We’ve made this much easier with Notebook. Let’s look at what this process would be now:
- Configure Inputs - You need to tell WEGnology what data you need in the Jupyter Notebook for your batch processing.
- Request a Data Export - To test your notebook locally, we need to pull test data from WEGnology.
- Build Notebook Locally - Write your Jupyter Notebook. This guide will cover tips on how to do this.
- Configure Outputs - You need to tell WEGnology what output to look for from your notebook.
- Execute Notebook - Let the magic happen within WEGnology.
This is a really helpful model to keep in mind as you’re building your notebooks.
Developing Locally
When we say “Develop Locally” what we mean is that you will need to build a Jupyter Notebook on your computer. Jupyter gives you the ability to export notebooks; this export is what you’ll be uploading to WEGnology as a Notebook File.

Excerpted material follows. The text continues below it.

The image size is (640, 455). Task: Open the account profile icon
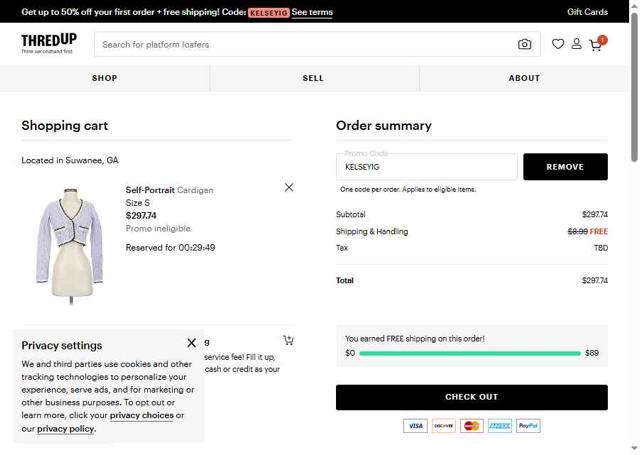tap(576, 44)
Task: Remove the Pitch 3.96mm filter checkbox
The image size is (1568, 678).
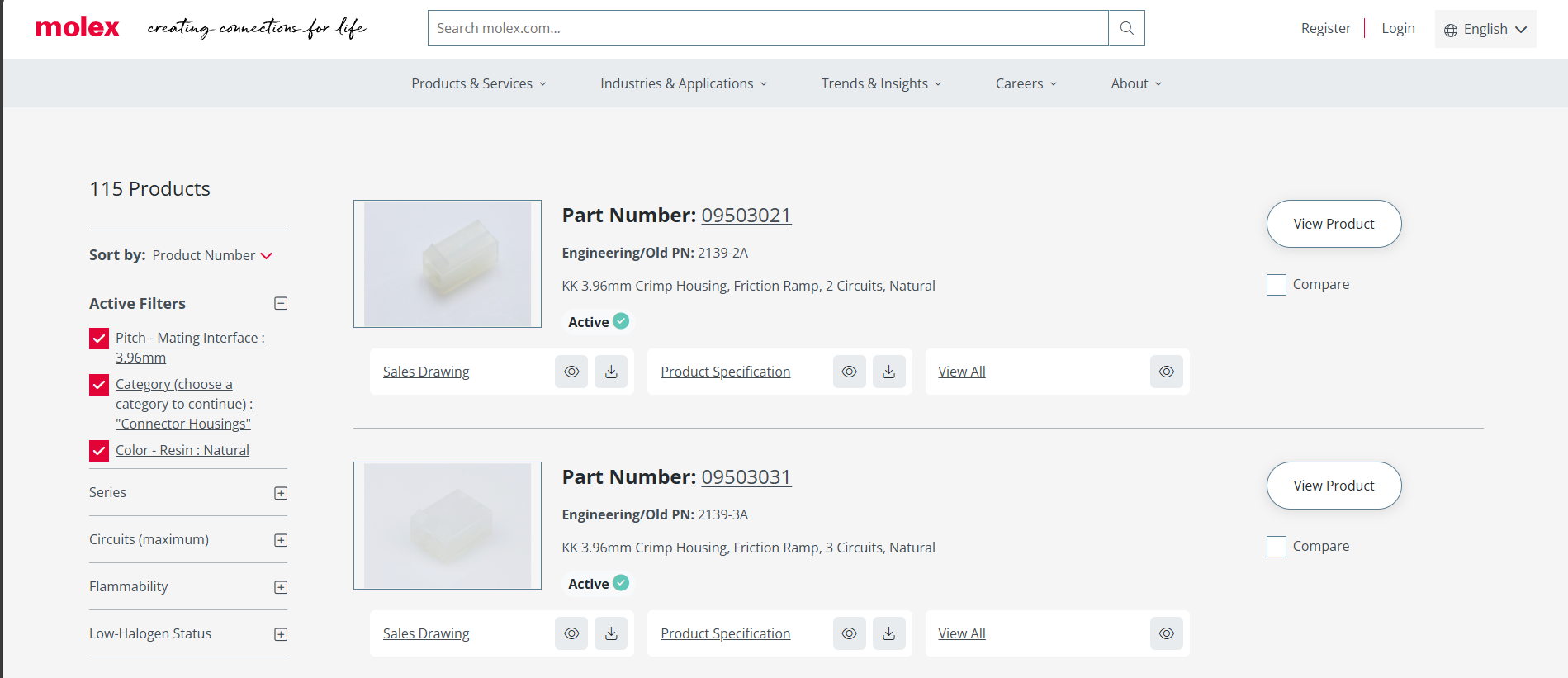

Let’s walk through a simple example.
Installing Jupyter
If you don’t have Jupyter on your machine, you’ll need to install it. We strongly recommend installing Python and Jupyter using the Anaconda Distribution, which includes Python, the Jupyter Notebook, and other commonly used packages for scientific computing and data science. When running your notebook with WEGnology’s infrastructure, we use an Anaconda-based environment.
If you prefer to install manually, see the Jupyter Documentation.
Creating a Notebook
Now, let’s create a notebook within WEGnology. In the secondary menu, within an application, select “Notebooks”. Then, in the top-right, you’ll see an “Add Notebook” button:
Once here, we can name and describe our notebook. Keep in mind that descriptions are important to give context to unfamiliar team members.
Configure Inputs
As step one of the Notebook Process, we need to configure our inputs. To figure out what inputs you need, you can ask yourself one question: What data or datasets are needed to answer my processing?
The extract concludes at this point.